First, silkworms, at the request of a senator from Gard, where the silk industry was decimated by pebrine.

The researcher discovers the parasitic origin of this disease and develops techniques to make farms more hygienic.

Bottles presented in the museum of the Institut Pasteur, in Paris © STEPHANE DE SAKUTIN / AFP/Archives

Next step: the hens, sick with cholera.

The scientist discovers, inadvertently according to the legend, that it is possible to attenuate the virulence of the germ at the origin of the disease.

Better, the gallinaceans contaminated by an attenuated germ will be protected against a new infection.

Then, anthrax, which affects sheep but also humans (shepherds, etc.) in contact with their remains.

On the same principle as for cholera, the researcher developed a vaccine based on the germ of weakened anthrax which he tested on sheep - in front of the press - in 1881.

Vaccine: of rabbits and men

At the turn of 1880, Pasteur launched an attack on rabies.

He first studies the transmission of the virus, then seeks to reduce its virulence, this time on living animals.

He passes the virus from rabbit to rabbit and lets the marrow of inoculated animals age in flasks exposed to the air.

Pasteur tests his vaccine on rabid dogs: it is a success.

But he is hesitant to move on to being human.

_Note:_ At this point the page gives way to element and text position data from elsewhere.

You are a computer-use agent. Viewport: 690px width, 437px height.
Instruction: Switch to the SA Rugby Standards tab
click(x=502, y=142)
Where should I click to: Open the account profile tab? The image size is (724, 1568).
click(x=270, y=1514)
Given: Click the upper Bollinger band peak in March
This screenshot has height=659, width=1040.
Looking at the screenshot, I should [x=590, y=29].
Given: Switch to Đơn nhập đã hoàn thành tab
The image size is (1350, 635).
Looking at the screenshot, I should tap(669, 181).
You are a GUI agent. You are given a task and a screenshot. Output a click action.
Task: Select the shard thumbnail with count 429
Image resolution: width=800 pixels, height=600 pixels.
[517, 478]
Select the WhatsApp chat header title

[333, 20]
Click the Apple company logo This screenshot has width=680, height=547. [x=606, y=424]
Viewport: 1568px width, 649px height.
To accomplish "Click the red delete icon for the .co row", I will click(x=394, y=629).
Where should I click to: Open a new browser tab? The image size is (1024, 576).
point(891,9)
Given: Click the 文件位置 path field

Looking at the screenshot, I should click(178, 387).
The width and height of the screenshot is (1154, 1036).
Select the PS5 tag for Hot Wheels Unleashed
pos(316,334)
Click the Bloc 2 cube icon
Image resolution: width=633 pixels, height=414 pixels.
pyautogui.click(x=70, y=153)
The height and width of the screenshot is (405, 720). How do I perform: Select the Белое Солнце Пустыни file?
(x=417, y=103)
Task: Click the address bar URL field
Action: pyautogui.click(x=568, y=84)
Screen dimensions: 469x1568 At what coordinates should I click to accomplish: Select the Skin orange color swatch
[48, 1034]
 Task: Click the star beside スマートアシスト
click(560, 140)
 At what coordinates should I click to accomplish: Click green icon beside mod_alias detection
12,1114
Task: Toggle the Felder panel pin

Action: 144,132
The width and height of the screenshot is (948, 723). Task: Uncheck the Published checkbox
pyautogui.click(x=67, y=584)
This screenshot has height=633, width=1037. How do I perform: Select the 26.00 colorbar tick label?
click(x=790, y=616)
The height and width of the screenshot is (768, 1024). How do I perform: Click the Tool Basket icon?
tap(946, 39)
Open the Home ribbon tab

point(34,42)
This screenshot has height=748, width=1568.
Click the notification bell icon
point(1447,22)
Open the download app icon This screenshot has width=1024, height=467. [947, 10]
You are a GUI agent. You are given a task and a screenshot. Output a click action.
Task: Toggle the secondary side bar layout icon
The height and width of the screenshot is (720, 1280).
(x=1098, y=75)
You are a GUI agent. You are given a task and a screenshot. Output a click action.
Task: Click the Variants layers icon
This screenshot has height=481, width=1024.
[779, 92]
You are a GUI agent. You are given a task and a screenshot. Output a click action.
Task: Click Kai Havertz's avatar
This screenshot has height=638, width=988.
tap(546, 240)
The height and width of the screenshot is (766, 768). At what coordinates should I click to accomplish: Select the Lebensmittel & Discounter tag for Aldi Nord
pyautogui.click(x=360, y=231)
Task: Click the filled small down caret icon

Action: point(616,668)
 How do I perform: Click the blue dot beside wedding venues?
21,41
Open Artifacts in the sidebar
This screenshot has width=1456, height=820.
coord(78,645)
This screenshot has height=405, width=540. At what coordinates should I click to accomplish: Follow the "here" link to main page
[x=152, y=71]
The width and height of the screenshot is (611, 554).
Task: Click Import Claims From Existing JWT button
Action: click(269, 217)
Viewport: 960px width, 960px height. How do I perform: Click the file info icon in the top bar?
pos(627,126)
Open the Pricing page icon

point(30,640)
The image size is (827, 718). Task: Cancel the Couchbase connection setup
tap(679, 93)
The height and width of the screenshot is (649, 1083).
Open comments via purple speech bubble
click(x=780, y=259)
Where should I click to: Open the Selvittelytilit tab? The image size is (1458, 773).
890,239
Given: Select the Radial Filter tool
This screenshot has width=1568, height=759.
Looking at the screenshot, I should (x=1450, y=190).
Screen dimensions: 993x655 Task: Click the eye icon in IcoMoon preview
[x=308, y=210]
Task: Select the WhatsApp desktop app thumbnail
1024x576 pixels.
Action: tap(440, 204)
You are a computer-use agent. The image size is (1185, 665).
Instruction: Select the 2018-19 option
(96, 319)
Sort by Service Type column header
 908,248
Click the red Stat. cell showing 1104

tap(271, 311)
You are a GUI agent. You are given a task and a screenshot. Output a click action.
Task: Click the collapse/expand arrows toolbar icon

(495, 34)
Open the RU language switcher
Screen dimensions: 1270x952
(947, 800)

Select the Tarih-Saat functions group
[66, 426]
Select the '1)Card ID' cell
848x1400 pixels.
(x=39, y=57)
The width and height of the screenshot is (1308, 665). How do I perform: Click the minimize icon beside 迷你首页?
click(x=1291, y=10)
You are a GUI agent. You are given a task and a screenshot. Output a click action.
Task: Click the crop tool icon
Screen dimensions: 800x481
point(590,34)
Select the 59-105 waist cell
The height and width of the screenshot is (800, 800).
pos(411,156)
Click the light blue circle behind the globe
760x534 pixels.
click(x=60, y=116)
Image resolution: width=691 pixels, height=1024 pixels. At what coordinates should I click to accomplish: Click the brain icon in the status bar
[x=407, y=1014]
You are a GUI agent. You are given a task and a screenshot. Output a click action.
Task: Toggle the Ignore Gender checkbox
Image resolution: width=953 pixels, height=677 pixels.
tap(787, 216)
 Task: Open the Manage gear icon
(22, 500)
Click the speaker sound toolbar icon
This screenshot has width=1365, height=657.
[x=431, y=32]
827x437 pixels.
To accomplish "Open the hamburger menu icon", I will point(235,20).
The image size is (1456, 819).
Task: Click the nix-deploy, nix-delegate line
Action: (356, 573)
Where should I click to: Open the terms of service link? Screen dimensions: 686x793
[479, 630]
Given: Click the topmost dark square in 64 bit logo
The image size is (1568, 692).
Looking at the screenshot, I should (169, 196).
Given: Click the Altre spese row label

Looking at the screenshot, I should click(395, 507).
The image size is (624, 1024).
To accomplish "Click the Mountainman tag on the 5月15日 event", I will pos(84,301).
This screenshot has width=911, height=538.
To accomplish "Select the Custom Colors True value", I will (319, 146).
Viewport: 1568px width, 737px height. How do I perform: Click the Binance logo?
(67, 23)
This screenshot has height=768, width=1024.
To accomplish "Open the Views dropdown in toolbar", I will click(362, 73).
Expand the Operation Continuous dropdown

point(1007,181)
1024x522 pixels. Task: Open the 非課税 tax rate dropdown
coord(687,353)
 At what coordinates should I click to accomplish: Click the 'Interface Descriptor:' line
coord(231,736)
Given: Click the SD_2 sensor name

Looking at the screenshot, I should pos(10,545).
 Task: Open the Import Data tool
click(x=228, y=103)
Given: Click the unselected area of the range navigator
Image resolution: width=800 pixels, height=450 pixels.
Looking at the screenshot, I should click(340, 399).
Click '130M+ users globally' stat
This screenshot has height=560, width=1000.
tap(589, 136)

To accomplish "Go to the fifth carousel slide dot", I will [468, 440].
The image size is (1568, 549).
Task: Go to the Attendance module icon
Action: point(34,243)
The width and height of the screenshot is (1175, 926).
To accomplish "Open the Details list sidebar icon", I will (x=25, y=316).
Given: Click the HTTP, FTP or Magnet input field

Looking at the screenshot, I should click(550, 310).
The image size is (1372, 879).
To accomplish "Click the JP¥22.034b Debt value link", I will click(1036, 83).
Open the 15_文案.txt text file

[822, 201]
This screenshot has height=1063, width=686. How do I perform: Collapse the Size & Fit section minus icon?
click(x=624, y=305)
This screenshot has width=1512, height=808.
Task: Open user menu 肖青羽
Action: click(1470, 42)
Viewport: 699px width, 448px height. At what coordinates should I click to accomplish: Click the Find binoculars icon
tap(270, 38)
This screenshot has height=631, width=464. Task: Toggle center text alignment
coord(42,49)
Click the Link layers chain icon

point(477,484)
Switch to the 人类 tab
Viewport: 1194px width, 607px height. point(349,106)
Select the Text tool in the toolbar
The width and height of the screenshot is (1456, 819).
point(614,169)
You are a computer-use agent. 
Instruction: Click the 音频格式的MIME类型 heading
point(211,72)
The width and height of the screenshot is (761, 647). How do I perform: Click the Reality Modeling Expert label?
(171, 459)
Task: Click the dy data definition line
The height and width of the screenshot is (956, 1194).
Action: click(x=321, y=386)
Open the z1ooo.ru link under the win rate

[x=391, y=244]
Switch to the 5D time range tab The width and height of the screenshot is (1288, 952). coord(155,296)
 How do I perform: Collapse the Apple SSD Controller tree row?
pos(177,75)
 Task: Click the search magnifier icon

The first test took place on July 6, 1885, on Joseph Meister, a 9-year-old Alsatian boy bitten 14 times by a rabid dog.

The boy, who receives several inoculations containing rabies rabbit, does not develop the disease.

Statue of the head of Louis Pasteur in front of the Institut Pasteur museum in Paris © STEPHANE DE SAKUTIN / AFP/Archives

Second test, and confirmation, in September, with the vaccination of a 15-year-old shepherd, Jean-Baptiste Jupille, bitten by a rabid dog.

Louis Pasteur made this success widely known - others before him had tried to vaccinate - and a multitude of "buffs" came, from France and abroad, to be vaccinated.

Joseph Meister will become a caretaker at the Institut Pasteur.

Napoleon, the Republic

Son of a sergeant in Napoleon I's Grande Armée, Louis Pasteur was enthusiastic about Napoleon III from 1848 onwards.

His praises redouble before the interest of the Emperor and his wife Eugenie for the sciences and their applications.

The scientist, patriot and conservative was thus called upon to solve the problems of French wine.

After the fall of the regime, Louis Pasteur finally rallied to the Third Republic - which put down the Commune.

In a France marked by its defeat in the war of 1870, the scientist became one of the figures of the cult of great men.

He is also celebrated during his lifetime as a benefactor of humanity (Pope Leo XII sends a message of congratulations for his 70th birthday).

When he died on September 28, 1895, the government organized a state funeral.

On the other hand, the family refuses the Pantheon, and buries the scientist in a crypt under the Pasteur Institute.

Entrepreneur

Louis Pasteur is sensitive to the practical aspect and the economic interest of his research.

His work sometimes meets the demand of industrialists, such as for fermentations or silkworms.

Wine, beer or animal vaccines, the scientist also filed a number of patents on principles with an industrial application.

And he makes substantial gains from it.

After his discovery on rabies, he created the Institut Pasteur, thanks to an international subscription.

Inaugurated in 1888, this private foundation recognized as being of public utility is dedicated to vaccination, research and education.

It will spread to several countries.